= Supplied data =
** Begin **

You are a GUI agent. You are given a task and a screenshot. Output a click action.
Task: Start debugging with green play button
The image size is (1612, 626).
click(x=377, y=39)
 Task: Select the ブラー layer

** End **

= What you have to do =
Arrange the lines above as a Markdown table with two columns, Row and Text. Number each line in Row, put its wording in Text, and leave out any blank lines.

= Finished task =
| Row | Text |
|---|---|
| 1 | You are a GUI agent. You are given a task and a screenshot. Output a click action. |
| 2 | Task: Start debugging with green play button |
| 3 | The image size is (1612, 626). |
| 4 | click(x=377, y=39) |
| 5 |  Task: Select the ブラー layer |